#### DATASET EXCERPTS
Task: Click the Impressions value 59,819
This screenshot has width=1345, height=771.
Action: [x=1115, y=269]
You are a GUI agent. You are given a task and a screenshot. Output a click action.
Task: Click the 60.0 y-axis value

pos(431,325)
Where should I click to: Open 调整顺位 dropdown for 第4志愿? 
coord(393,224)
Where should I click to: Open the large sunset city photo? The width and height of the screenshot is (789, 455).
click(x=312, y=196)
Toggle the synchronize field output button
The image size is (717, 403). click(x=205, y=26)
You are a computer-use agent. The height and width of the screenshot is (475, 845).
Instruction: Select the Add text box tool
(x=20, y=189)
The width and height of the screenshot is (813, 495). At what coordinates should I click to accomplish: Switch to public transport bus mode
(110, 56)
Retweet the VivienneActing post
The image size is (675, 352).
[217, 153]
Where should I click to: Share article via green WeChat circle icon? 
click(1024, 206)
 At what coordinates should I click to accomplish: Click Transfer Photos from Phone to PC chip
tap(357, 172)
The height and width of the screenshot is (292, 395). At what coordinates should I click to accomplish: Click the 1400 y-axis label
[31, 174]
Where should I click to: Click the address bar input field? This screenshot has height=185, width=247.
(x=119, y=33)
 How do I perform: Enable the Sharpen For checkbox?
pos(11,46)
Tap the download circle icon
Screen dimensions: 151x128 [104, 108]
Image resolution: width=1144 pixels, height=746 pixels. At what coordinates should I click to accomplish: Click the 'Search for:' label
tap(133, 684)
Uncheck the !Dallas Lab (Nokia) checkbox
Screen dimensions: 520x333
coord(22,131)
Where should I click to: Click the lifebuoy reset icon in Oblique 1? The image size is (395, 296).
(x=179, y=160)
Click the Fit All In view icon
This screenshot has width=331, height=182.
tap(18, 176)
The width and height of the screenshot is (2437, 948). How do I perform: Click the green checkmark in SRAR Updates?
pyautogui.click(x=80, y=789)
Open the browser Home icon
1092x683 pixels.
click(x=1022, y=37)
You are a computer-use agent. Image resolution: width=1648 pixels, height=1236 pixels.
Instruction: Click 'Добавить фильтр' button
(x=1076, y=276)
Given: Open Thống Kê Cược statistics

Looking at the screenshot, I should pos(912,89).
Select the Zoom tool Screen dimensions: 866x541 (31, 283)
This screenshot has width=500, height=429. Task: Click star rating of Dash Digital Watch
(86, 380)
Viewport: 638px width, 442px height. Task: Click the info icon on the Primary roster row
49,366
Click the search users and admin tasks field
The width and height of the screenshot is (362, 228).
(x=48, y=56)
########
WHAT IS NEEDED: Where the string "computer" occurs in a line of the listing, copy the line.

WRITTEN REPLY:
You are a computer-use agent. The height and width of the screenshot is (475, 845).
You are a computer-use agent. Image resolution: width=1648 pixels, height=1236 pixels.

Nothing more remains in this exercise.